HSBC, Visible Alpha, SIX, CQG & NFX also have FinTech news.
SEC Focuses On Foreign Affiliates of Auditors
The SEC has charged foreign affiliates of KPMG, Deloitte & Touche, and BDO for “their involvement in audit work that circumvented the full oversight of the Public Company Accounting Oversight Board (PCAOB).”
The auditors have settled the charges by paying penalties or disgorging their profits from the audits, the SEC says.
According to the SEC, the Zimbabwe affiliates of Deloitte & Touche and KPMG “improperly audited the majority of assets and revenues of a publicly traded company without registering with the PCAOB. The two principal auditors — KPMG’s affiliate in South Africa and BDO’s Canadian affiliate – were registered with the PCAOB but improperly relied upon the work of the two unregistered foreign component auditors to complete their audits of the company. This violated PCAOB standards requiring sufficient analysis and inquiry when using the work of another auditor.”
“It’s in the best interest of Main Street investors that all firms substantially involved in the audit of a public company are properly registered with the PCAOB so they are subject to the oversight necessary to ensure accuracy and prevent fraud,” Scott W. Friestad, associate director of the SEC’s division of enforcement, says in a statement.
The auditors neither admit nor deny the findings.
Nonetheless, BDO Canada has agreed to pay a $50,000 penalty, KPMG in South Africa has agreed to pay a $100,000 penalty, Deloitte in Zimbabwe has agreed to pay disgorgement and interest totaling $99,057, and KPMG in Zimbabwe has agreed to pay disgorgement and interest totaling $141,305, per the SEC.
HSBC Invests in Visible Alpha
HSBC is investing in Visible Alpha, an investment research technology vendor founded by some of the world’s leading investment banks, officials say.
The new investment follows an investment round earlier this year when Visible Alpha raised $38 million via Goldman Sachs, Banco Santander, Exane BNP Paribas, Macquarie Group, Royal Bank of Canada and Wells Fargo, and additional investment from Visible Alpha’s founding investors, Bank of America, Citi, Jefferies, Morgan Stanley and UBS, officials say.
Visible Alpha is using the investment proceeds to help its clients “meet the research valuation and budgeting requirements of MiFID II,” officials say. “More than 450 research providers are now actively participating on the platform, along with over 100 buy-side firms with a combined AUM of $16 trillion.
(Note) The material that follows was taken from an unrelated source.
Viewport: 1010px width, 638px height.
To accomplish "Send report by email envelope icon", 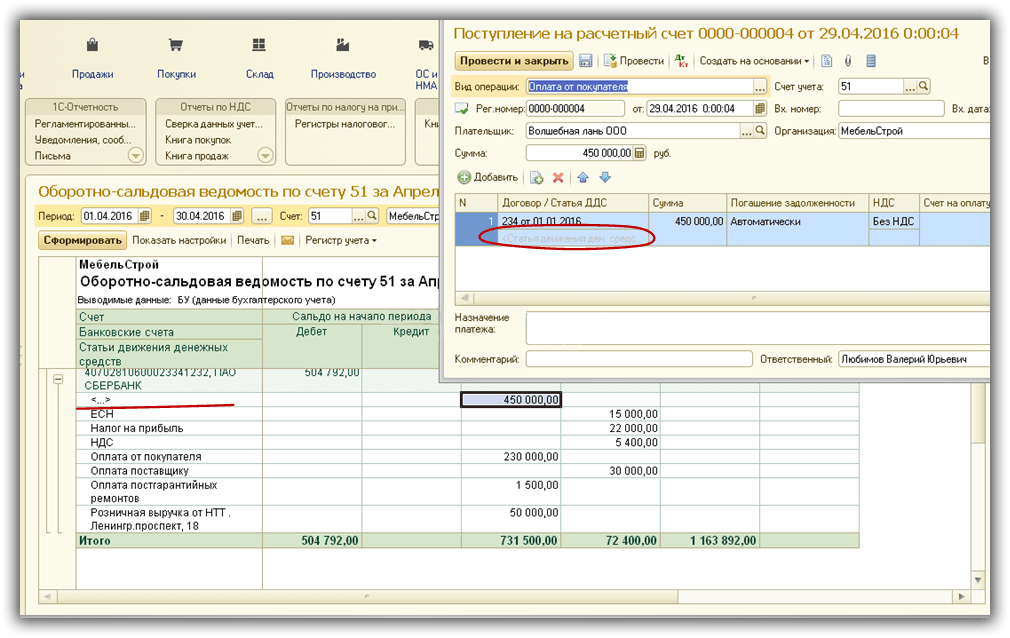I will pos(288,241).
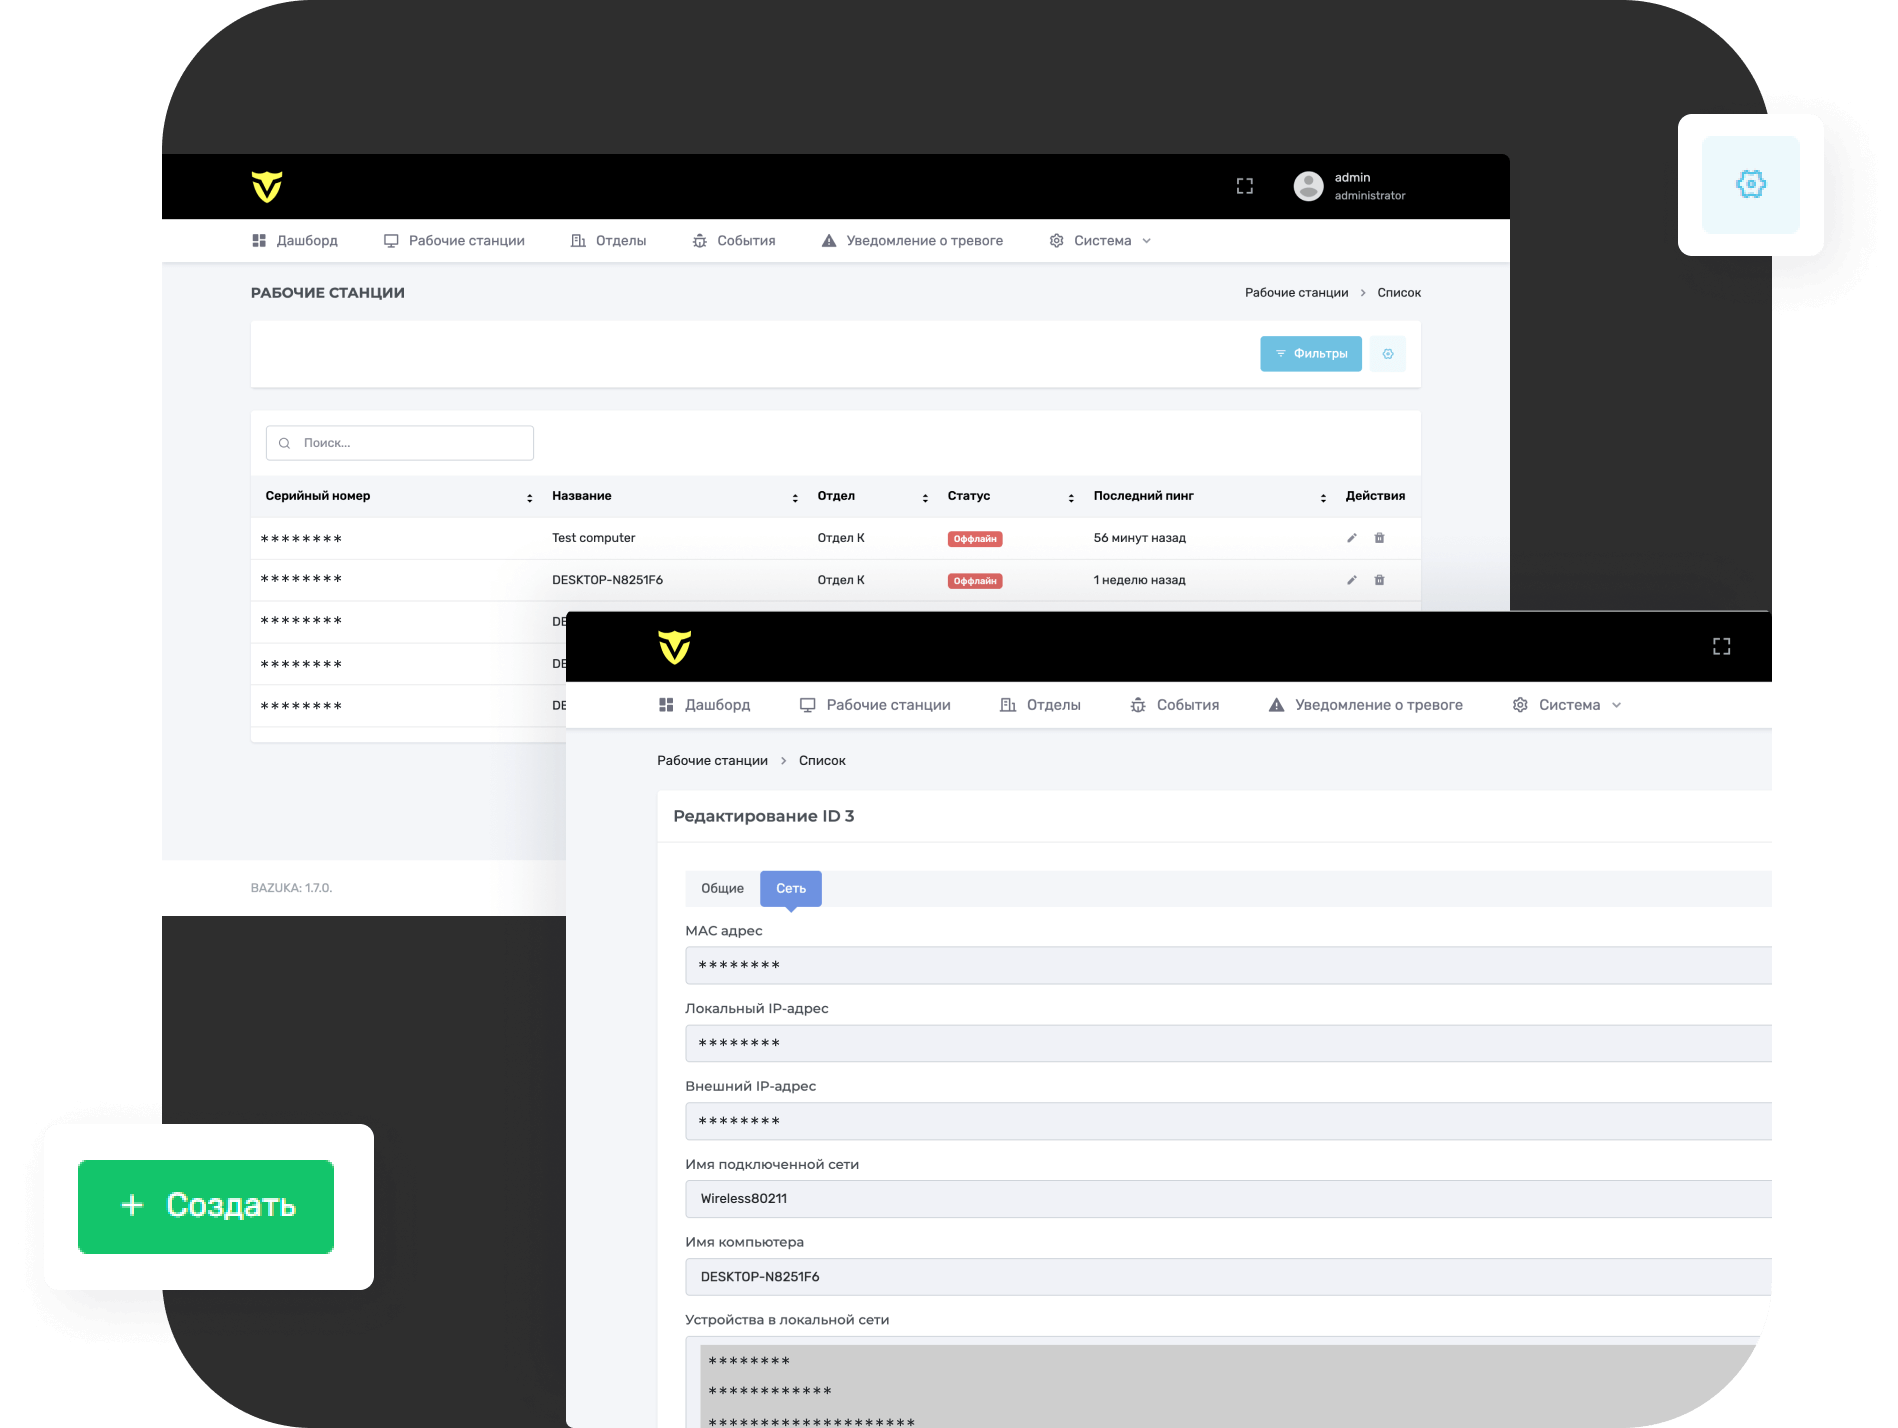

In addition to investing in Visible Alpha, HSBC will be adding its research analyst models to the Visible Alpha Insights platform and contributing to Visible Alpha Consensus Data.”
SIX Adds 15 Million KIDS Regulatory Documents
SIX reports that its regulatory data platform has added more than 15 million key information documents (KIDs) “two months on” from the implementation of the European Union’s rules for Packaged Retail and Insurance-based Investment Products (PRIIPs).
“Since the rules came into force on the 1st of January, SIX has been adding roughly 1 million new PRIIP KIDs, documents designed to give end investors clearer insight into complex retail and insurance products, per week,” the vendor says, noting that to be compliant with PRIIPS, “investment firms need to provide vast amounts of data on client risk profiles and credit ratings, as well as past performance and cost allocations.”
SIX characterizes itself as operating the “infrastructure underpinning the Swiss financial sector and offers a comprehensive range of services around the world in the fields of securities trading and settlement, financial information and payment transactions. The company is owned by its users (approximately 130 banks of various orientation and size).”
CQG Partners with Nasdaq Futures
CQG, Inc., a provider of tools for trading, market data, and technical analysis, reports a new partnership with Nasdaq Futures (NFX), a futures exchange, intended to “provide a trading solution for clients trading NFX products,” the partners say in a statement.
NFX traders now will have lower execution rates — “often 50 percent less than incumbent energy exchanges — without any CQG execution fees,” according to the statement.
“Nasdaq is committed to building the futures market of tomorrow. That’s why we’ve partnered with CQG to create a solution for clients that offers best-in-class technology at a lower cost,” Rick Beaman, vice president and head of Nasdaq Futures, says in the statement.